Il faut dire que le chou déchaîne les passions. Dans son livre Autobiographie dans un chou farci, le dramaturge new-yorkais Allen S. Weiss en recense 77 760 spécimens. Auguste Escoffier et le sou fassum, le chou farci provençal codifié dans le Guide Culinaire, mais aussi Alain Senderens, Christian Constant, Jean-François Piège, Yves Camdeborde… nombreuses sont les grandes toques qui ont inscrit leur nom sur ce monument et fait entrer le chou farci au panthéon des plats. Mais attention, on peut se planter avec le chou. Il demande patience et précision. Pour en venir à bout, il faut maîtriser la technique de montage, appliquer une cuisson juste, réaliser une sauce sapide et trouver l’équilibre gustatif. Ces différentes strates méritaient bien des paillettes. Il lui fallait une célébration à son image, une compétition à sa hauteur. C’est avec cette ambition, et pour lui rendre hommage, qu’est né en 2024 à Limoges le premier Championnat du Monde du Chou Farci. Cette recette ménagère qui déménage jusque dans les grandes tables est aussi à l’aise dans une gamelle que sur la porcelaine. C’est sans doute là le génie du chou farci.

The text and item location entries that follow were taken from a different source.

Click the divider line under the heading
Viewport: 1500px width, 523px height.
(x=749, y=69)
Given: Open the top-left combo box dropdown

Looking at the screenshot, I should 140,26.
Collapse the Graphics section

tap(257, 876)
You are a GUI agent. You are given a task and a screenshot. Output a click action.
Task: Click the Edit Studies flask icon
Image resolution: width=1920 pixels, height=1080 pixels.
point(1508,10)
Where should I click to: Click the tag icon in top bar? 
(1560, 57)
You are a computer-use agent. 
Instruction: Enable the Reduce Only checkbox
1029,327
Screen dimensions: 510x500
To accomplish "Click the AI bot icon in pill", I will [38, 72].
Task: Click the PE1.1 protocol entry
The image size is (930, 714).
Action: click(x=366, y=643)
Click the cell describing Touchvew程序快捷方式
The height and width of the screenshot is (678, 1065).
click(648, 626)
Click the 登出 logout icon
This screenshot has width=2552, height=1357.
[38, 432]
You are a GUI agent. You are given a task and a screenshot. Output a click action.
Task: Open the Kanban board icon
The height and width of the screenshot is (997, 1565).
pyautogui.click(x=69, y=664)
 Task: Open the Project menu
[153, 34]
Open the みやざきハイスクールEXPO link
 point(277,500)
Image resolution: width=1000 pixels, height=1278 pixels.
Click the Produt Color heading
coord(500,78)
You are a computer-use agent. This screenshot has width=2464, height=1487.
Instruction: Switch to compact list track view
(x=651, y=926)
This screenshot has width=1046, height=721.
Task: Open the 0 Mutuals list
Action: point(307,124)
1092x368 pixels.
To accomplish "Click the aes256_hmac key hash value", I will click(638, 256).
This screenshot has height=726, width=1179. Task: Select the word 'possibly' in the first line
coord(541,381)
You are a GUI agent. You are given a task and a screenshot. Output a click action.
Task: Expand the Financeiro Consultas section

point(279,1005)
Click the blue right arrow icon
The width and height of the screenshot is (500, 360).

À propos de l’Association du Chou Farci
Le G.I.E. Les Artcutiers et la société Bernardaud sont les membres fondateurs de l’Association du Chou Farci. À travers cette recette emblématique du patrimoine culinaire français, cette association valorise le savoir-faire des cuisinier·ères et charcutier·ères, et organise le Championnat du Monde du Chou Farci. Le Groupement Les Artcutiers réunit des PME grossistes indépendantes aux côtés des professionnels des métiers de bouche, engagées depuis 2014 pour faire connaître et valoriser les spécialités de la charcuterie traditionnelle. Leur mission : apporter une offre de produits sélectionnés auprès de producteurs et d’artisans pour leur qualité et leur spécificité, et les proposer au prix juste. Il organise le Championnat de France depuis 2022. Bernardaud incarne l’excellence de la porcelaine française. Installée depuis 1863 à Limoges, berceau historique de la porcelaine, la manufacture familiale repose sur un savoir-faire unique transmis depuis cinq générations. Elle conjugue création, excellence et innovation depuis plus de 160 ans.